4tH isn't the only Forth compiler that runs on several systems. However, 4tH takes portability a whole step further. Some C-based Forth compilers need a special C-compiler in order to compile. 4tH doesn't. It has been compiled using Turbo C, Turbo C++, LCC, DJGPP, GCC, XL C and a bunch of other compilers we probably don't want to know about.
4tH runs on most Operating Systems, including MS-DOS, MS-Windows (both 16 bit and 32 bit), Linux, Coherent, AIX, SunOS, BOS, BOS-X, BSD, Apple OS/X, BeOS, RISC-OS, etc. A full 4tH compiler (including VM, RPN calculator, editor, C-source generators) has a typical footprint between 50K and 100K (depending on compiler, optimizations and OS).
|At the left, 4tH running under Windows95 using VMWare. Top right, 4tH running under DOS 5.0 using DOSEmu. Bottom right, 4tH running under native Linux 2.2.14|
The obvious advantage is that you don't need CygWin or other emulation layers in order to compile or run 4tH. It is a native application by any standard. Consequently, 4tH has been ported to other environments or compilers we never planned for, usually without any or just minor modifications.

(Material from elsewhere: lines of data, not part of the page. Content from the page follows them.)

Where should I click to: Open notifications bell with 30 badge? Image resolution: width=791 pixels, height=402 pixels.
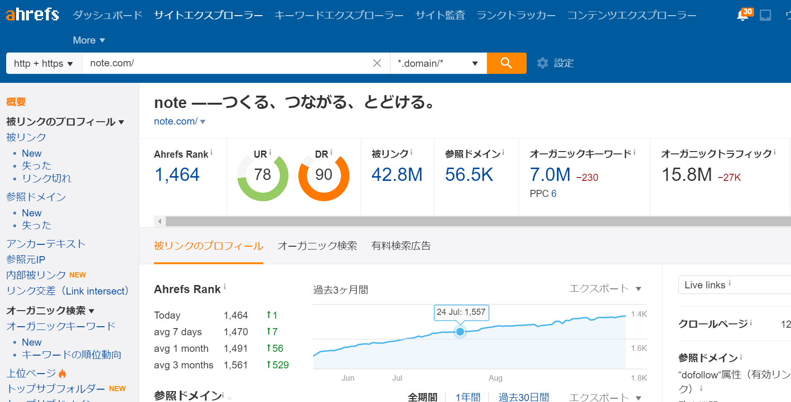pos(744,15)
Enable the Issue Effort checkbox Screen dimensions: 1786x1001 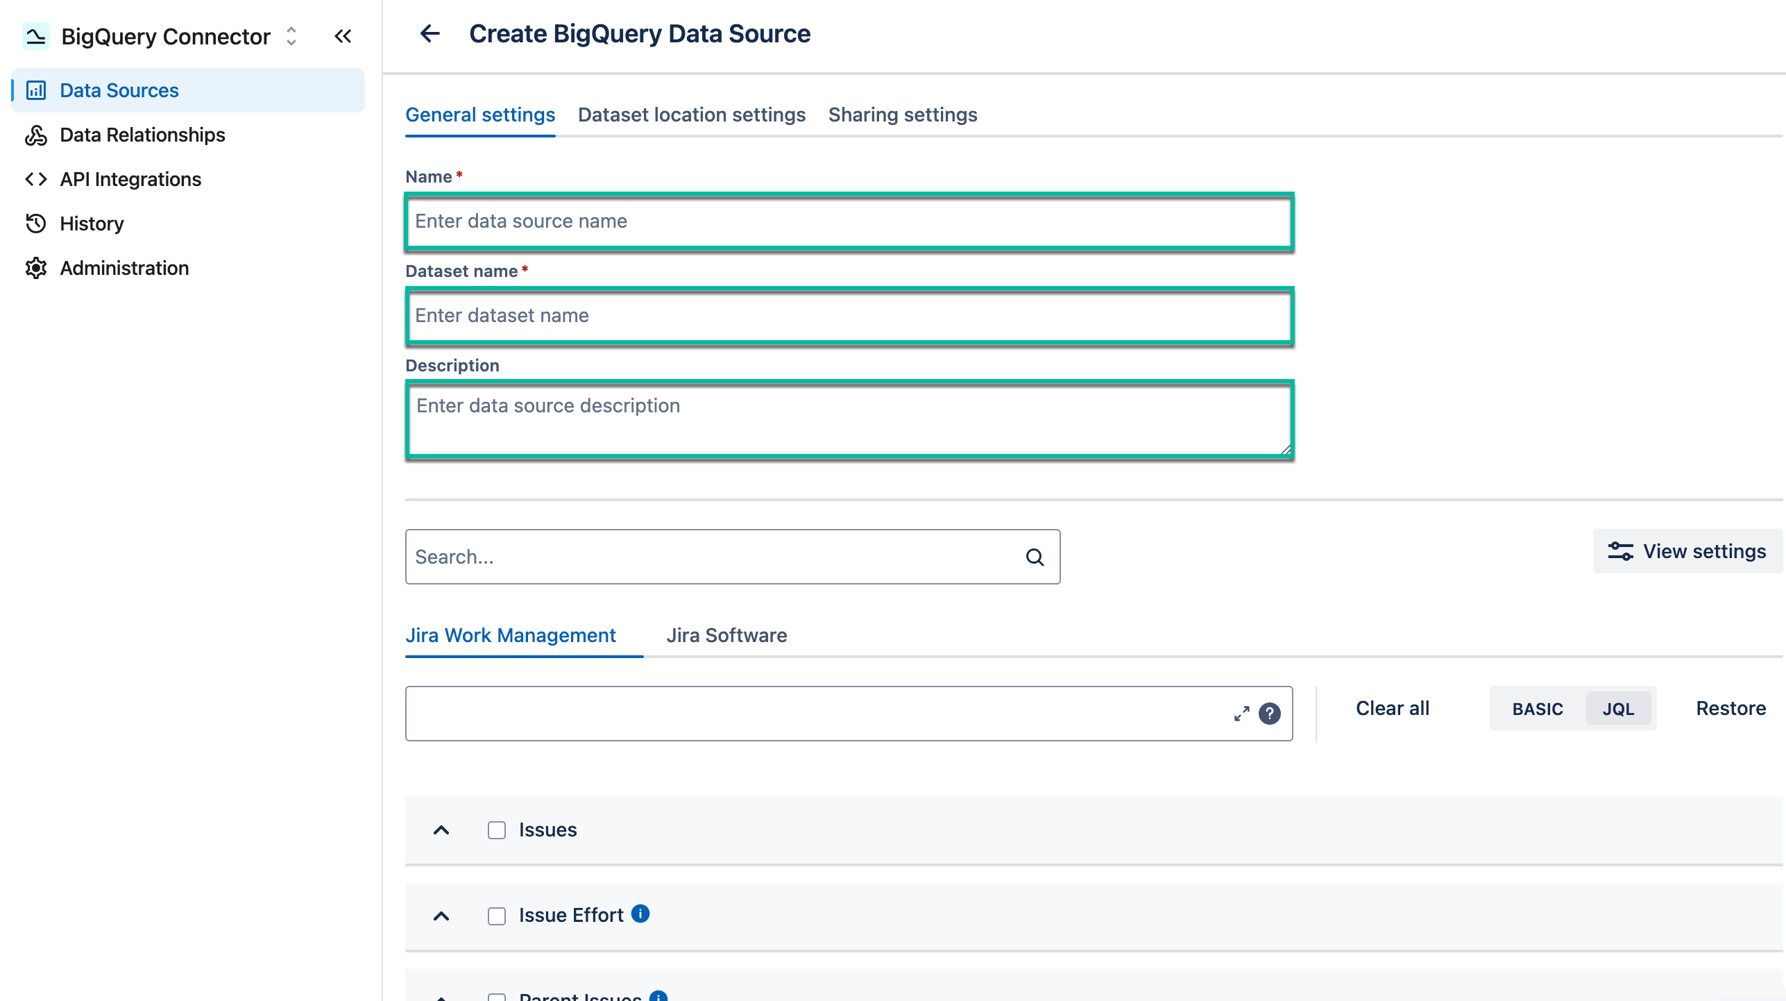click(x=496, y=916)
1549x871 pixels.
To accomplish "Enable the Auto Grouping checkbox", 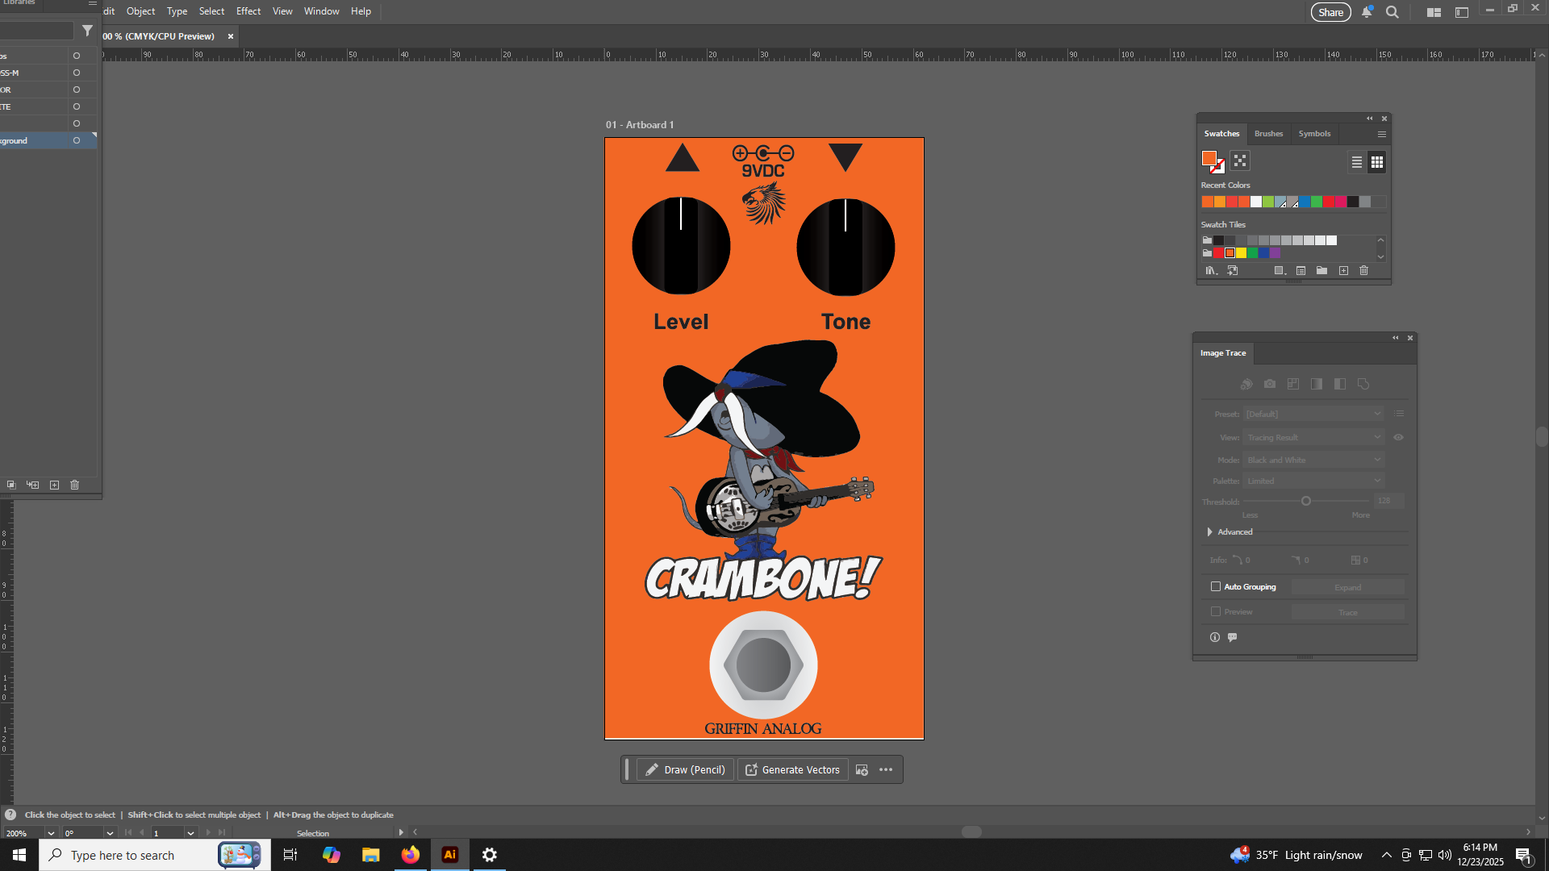I will [x=1215, y=586].
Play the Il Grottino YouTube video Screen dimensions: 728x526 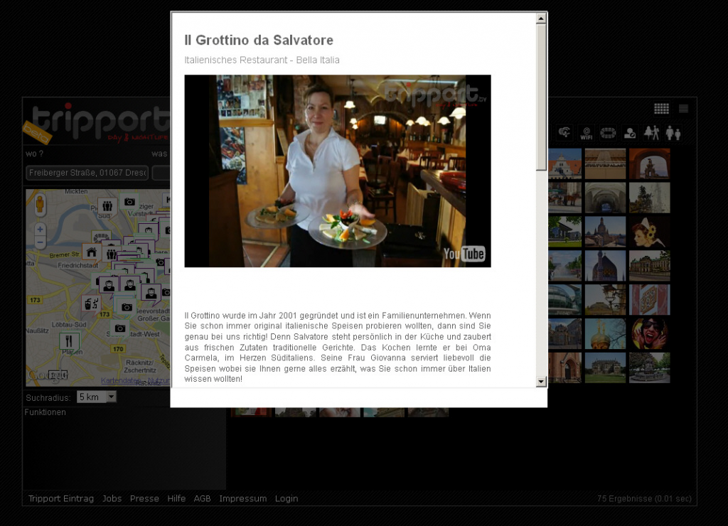tap(337, 171)
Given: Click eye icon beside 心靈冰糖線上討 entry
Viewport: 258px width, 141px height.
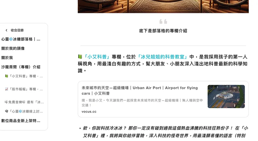Looking at the screenshot, I should coord(6,111).

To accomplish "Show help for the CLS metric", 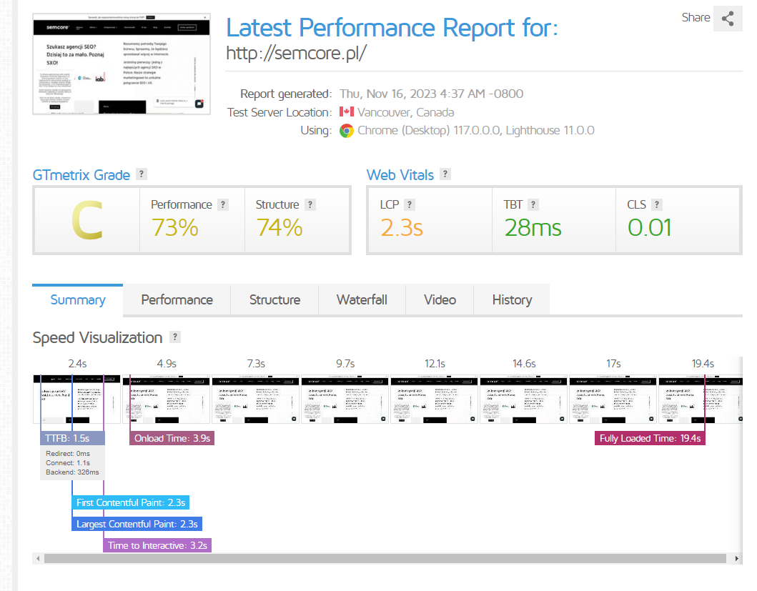I will point(657,204).
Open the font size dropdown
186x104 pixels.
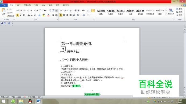[x=32, y=10]
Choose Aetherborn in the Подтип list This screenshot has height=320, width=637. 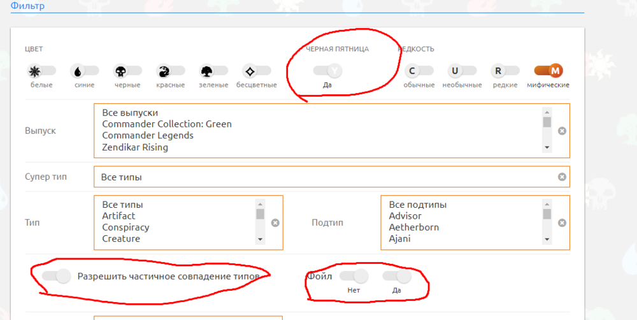[414, 228]
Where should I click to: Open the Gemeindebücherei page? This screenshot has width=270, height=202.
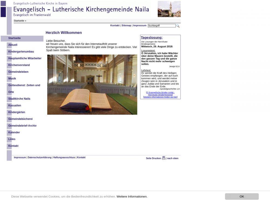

But 4tH takes portability even a step further. It is a bytecode compiler, like Java or Perl. The bytecode can be saved and run without any need for the original source. Bytecode programs are extremely small, e.g. a 'uuencode' implementation only takes a few hundred bytes, a full-featured block editor a few kilobytes. These bytecode programs are saved in a compressed, architecture independant format, so a 4tH program developed under Linux can easily run under Windows XP or DOS.
|4tH on the Zaurus
(Courtesy Wim Slangewal)
Since 4tH cannot be crashed (contrary to many other Forth compilers) it is extremely well suited for vulnerable environments. Another plus is that 4tH has a very small footprint. The Zaurus offered excellent support for development under Linux, so the first guy who popped up with a Zaurus was willing to give it a go.
|4tH on the Raspberry Pi|
Compiling 4tH was a breeze, no trouble at all. However, since the display on a Zaurus is quite small, we decided to make a few tiny modifications. The block editor has 64 screens of 8 lines of 32 characters and the main menu was compressed. 4tH now looks like it was made for the Zaurus and those changes are incorporated in 4tH. The current port of 4tH for the Ben Nanonote uses the very same code, since it has a tiny screen as well.
Our goal is following Linux wherever it goes, from the tiniest environment to the biggest environment. And even beyond: if there is a full fledged C compiler, you should be able to run 4tH natively there. Our ports to Coherent and the Raspberry Pi prove that.
4tH also successfully survived the move from a 32-bit environment to a 64-bit environment, taking full advantage of the increased word-size. New implementations of well-known algorithms were added for that, floating point routines were improved and an already existing fixed point library was expanded with several high-speed transcendental functions.